There is a compelling case for accelerating Africa’s industrialisation in order to create jobs, reduce poverty and promote inclusive economic growth. This is according to African Development Bank president Akinwumi Adesina, citing data from the bank’s 2018 African Economic Outlook.

He says that infrastructure projects are among the most profitable investments any society can make as they “significantly contribute to, propel, and sustain a country’s economic growth. Infrastructure, when well managed, provides the financial resources to do everything else”.

Noting that economic diversification is key to resolving many of the continent’s difficulties, he urged African governments to encourage a shift toward labour-intensive industries, especially in rural areas where 70% of the continent’s population resides.

“Agriculture must be at the forefront of Africa’s industrialization,” he says, adding that integrated power and adequate transport infrastructure would facilitate economic integration, support agricultural value chain development and economies of scale which drive industrialisation. Adesina says that economic diversification via industrialisation with tangible investment in human capital will enable the continent’s rapidly growing youth population to successfully transition to productive technology-based sectors.

He also highlighted the relatively unknown win-win situation that Africa’s industrialisation can generate within the developed world, citing data from the report, which notes that “increasing the share of manufacturing in GDP in Africa (and other less developing countries) could boost investment in the G20 by about $485-billion and household consumption by about $1,4-trillion.”
Adesina says there are various innovative ways in which African countries can generate capital for infrastructure development.

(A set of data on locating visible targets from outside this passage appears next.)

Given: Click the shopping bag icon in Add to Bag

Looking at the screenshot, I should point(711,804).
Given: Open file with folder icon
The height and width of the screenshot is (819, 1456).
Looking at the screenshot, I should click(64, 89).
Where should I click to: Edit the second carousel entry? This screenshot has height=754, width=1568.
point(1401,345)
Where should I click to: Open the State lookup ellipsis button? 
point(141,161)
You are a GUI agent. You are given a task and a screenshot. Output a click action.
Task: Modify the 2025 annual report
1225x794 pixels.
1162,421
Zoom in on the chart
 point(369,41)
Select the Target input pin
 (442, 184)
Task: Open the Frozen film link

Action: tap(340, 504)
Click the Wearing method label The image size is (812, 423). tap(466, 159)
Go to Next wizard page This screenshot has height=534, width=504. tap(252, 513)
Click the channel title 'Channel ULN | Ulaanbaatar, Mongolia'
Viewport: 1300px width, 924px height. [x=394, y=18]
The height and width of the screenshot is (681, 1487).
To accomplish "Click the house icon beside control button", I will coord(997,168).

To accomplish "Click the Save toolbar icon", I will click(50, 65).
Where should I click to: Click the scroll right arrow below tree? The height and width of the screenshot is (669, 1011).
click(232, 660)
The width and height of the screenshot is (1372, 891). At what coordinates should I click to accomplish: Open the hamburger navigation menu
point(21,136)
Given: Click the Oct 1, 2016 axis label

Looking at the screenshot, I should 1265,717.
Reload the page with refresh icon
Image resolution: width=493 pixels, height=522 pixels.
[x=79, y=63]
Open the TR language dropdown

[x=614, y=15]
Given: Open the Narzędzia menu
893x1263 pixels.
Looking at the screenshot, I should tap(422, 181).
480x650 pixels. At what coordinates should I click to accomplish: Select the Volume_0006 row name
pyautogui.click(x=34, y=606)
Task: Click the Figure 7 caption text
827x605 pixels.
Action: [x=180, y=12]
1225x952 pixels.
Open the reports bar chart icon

The Africa Investment Forum, to be held in Johannesburg in November, will mobilise funds for infrastructure development, to bridge an estimated funding gap of $130-billion to $170-billion a year, up from previous estimates of $100-billion per year.

New infrastructure financing gap estimates and innovative ways through which African countries can raise funds for infrastructure development are among the highlights of the 2018 edition of the report.